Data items
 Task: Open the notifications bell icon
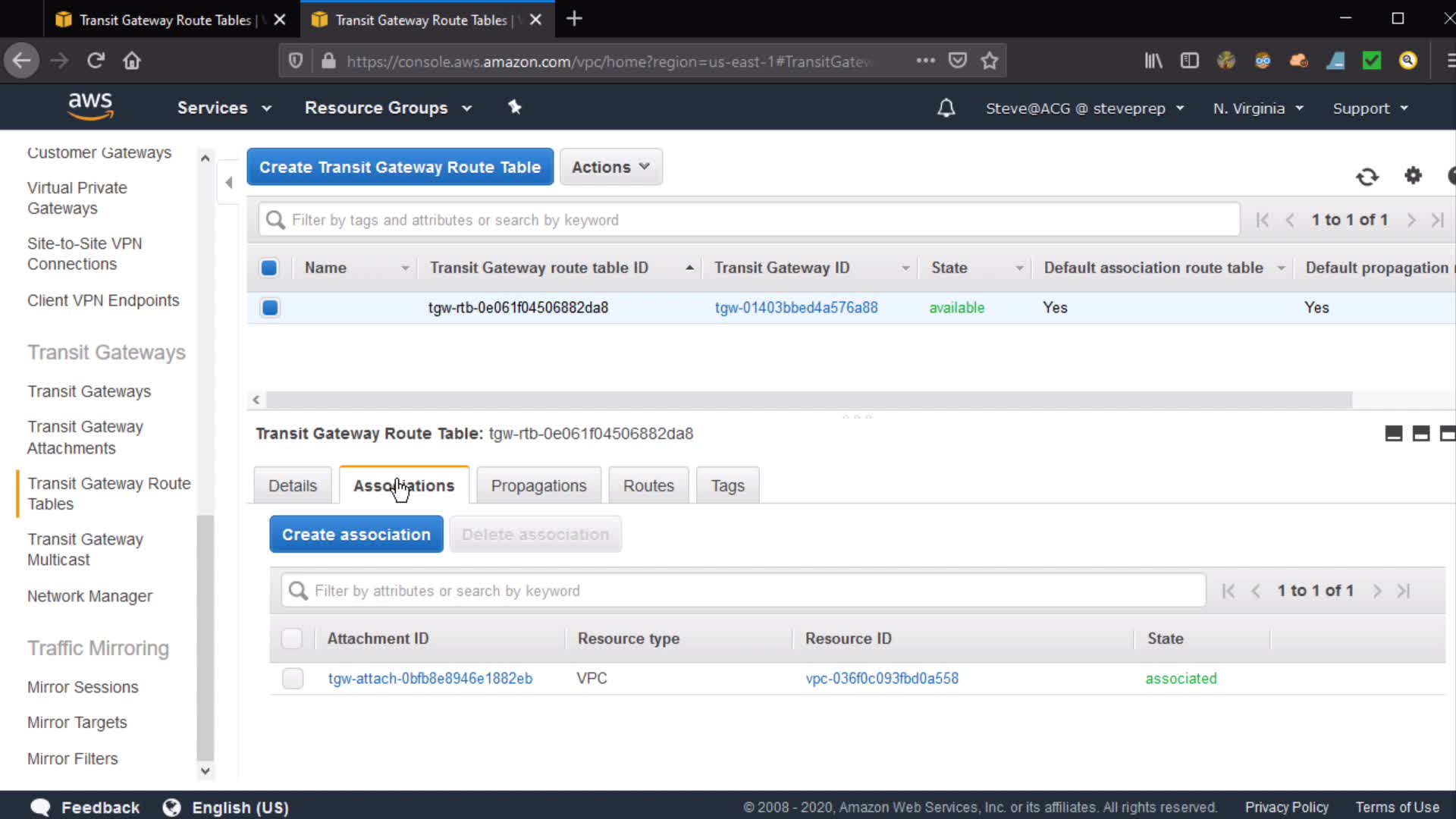(946, 108)
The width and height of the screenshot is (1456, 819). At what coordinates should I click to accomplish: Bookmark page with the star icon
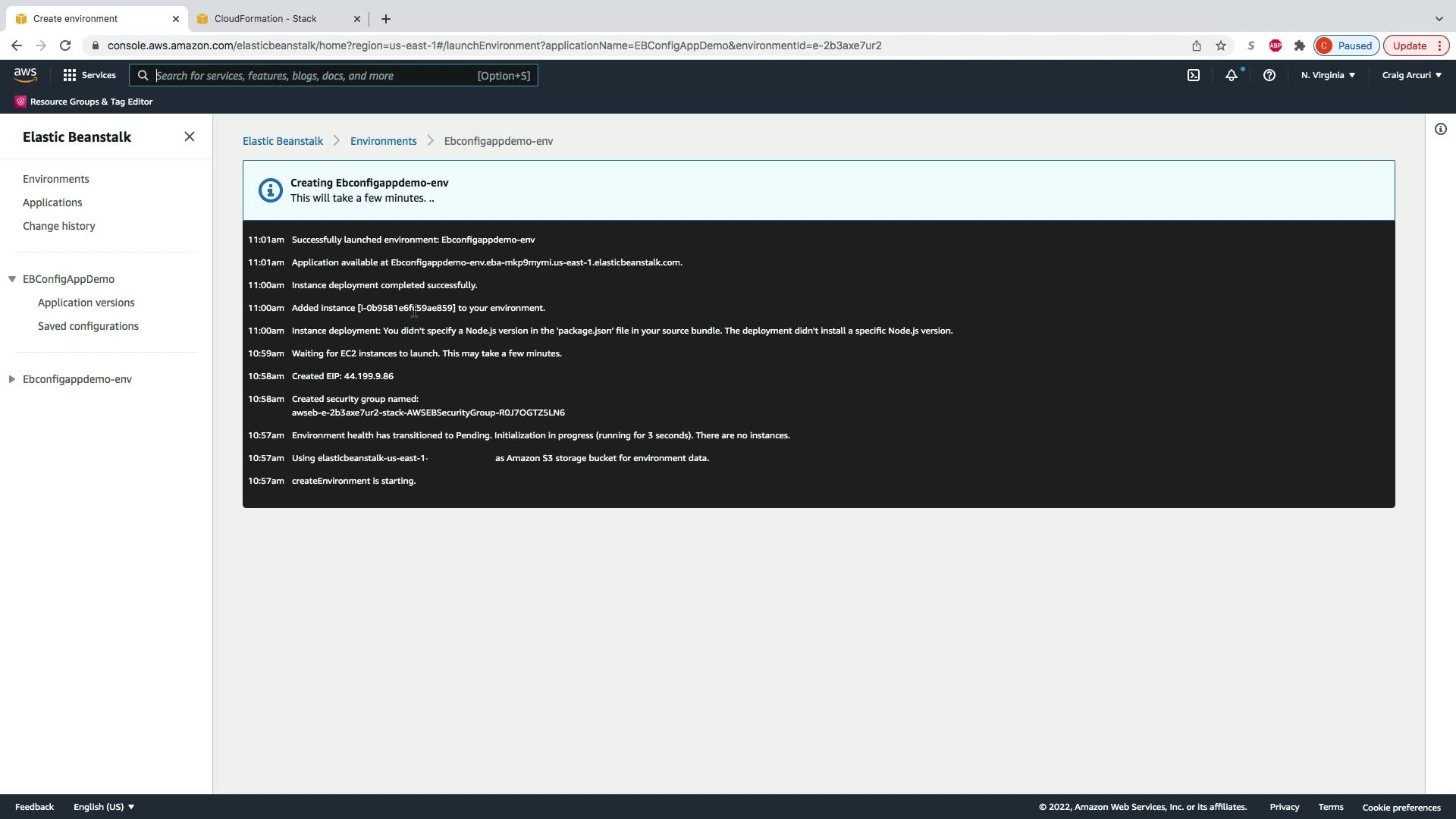1221,46
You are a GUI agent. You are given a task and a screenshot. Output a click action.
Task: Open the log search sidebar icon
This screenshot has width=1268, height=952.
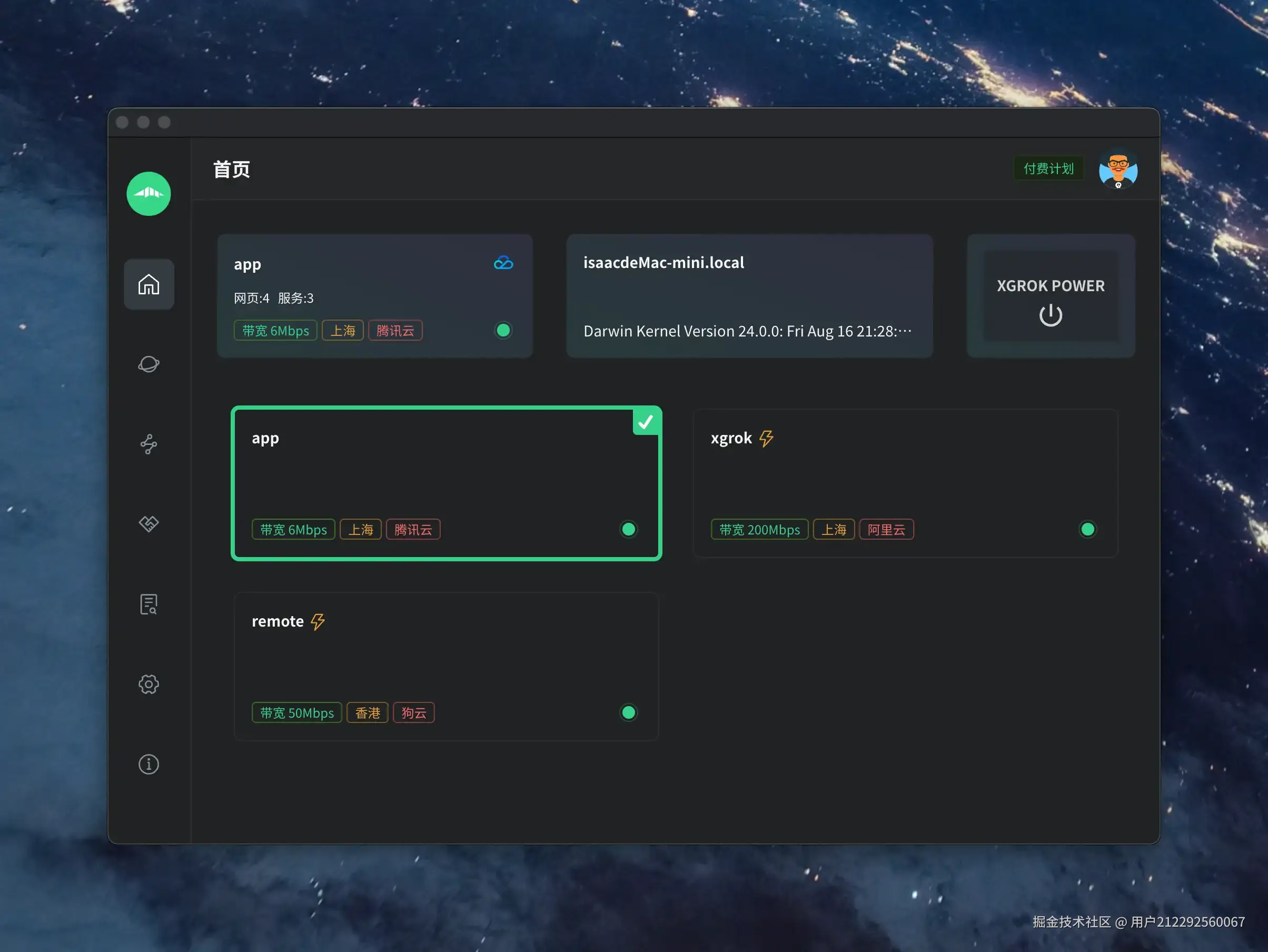(148, 604)
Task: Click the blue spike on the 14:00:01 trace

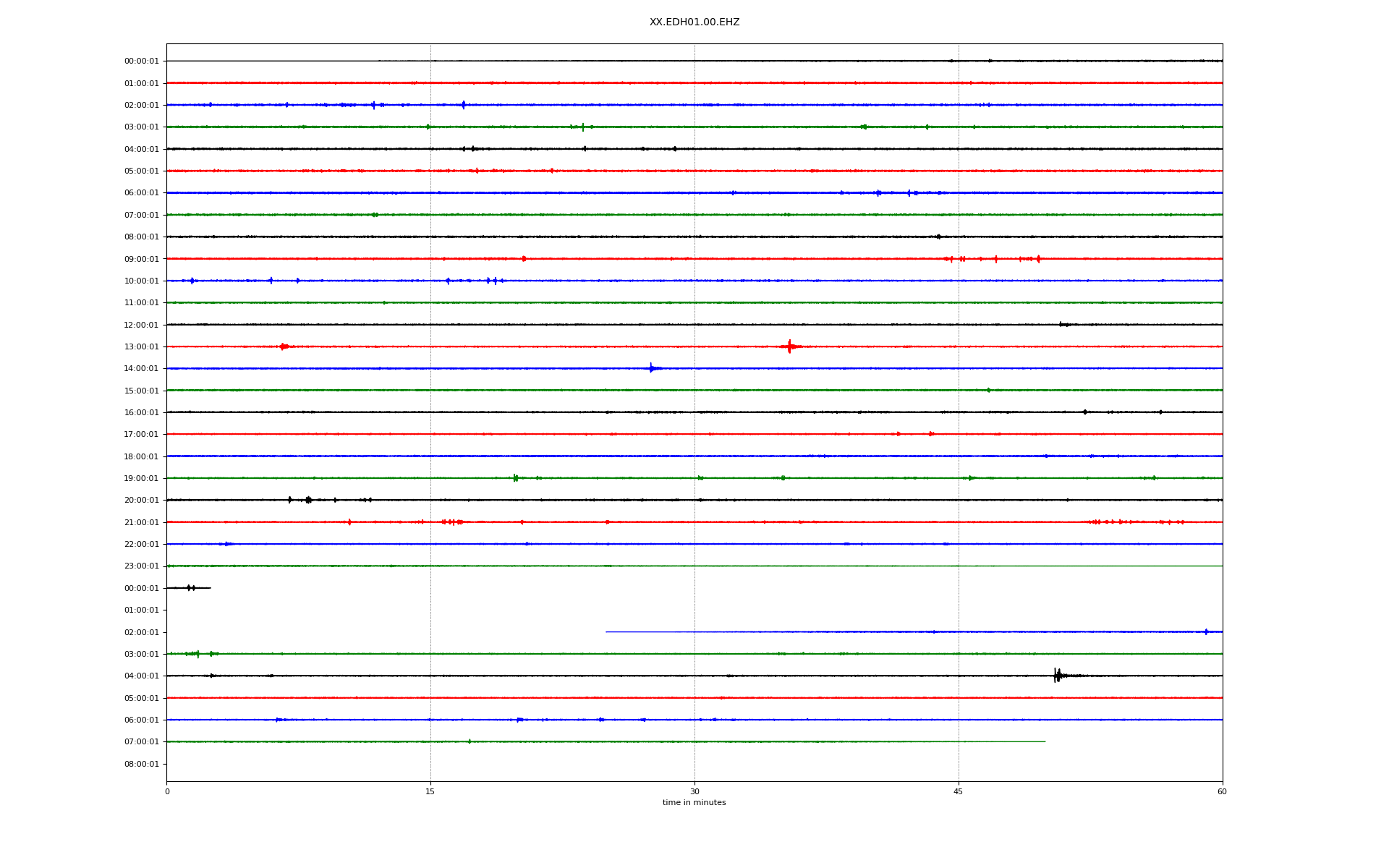Action: 651,368
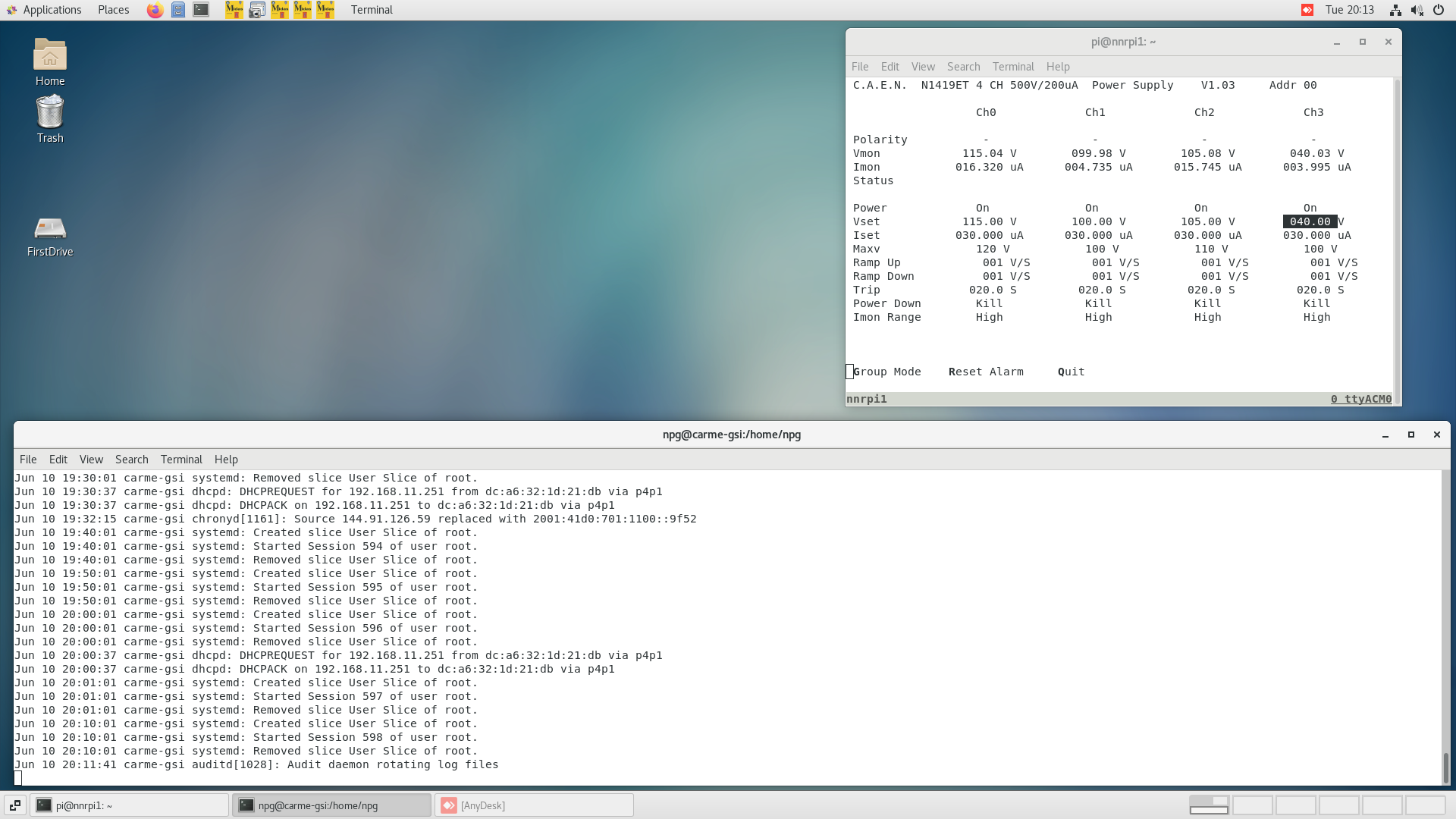Click the network status icon in the tray

click(x=1395, y=10)
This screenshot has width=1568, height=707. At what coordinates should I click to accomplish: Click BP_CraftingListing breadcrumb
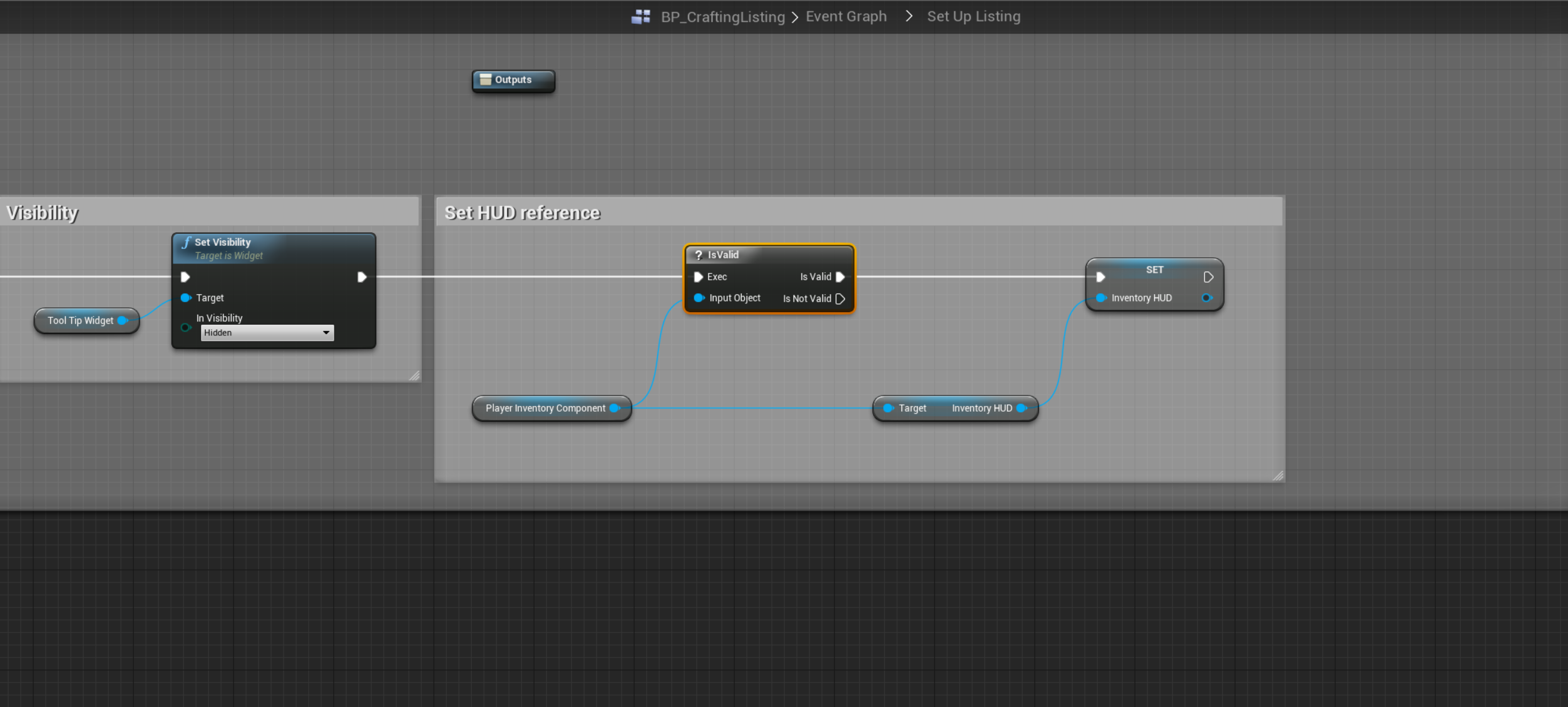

EXERCISE: Without changing a word, transcribe all of the data and omit its images.

WRITTEN RESPONSE:
 Task: Open the notifications bell icon
(946, 108)
The width and height of the screenshot is (1456, 819). At what coordinates should I click to accomplish: Bookmark page with the star icon
1221,46
You are a GUI agent. You are given a task and a screenshot. Output a click action.
Task: Open the log search sidebar icon
This screenshot has width=1268, height=952.
(148, 604)
Task: Click the blue spike on the 14:00:01 trace

Action: 651,368
Click the network status icon in the tray

click(x=1395, y=10)
This screenshot has width=1568, height=707. At what coordinates should I click to accomplish: Click BP_CraftingListing breadcrumb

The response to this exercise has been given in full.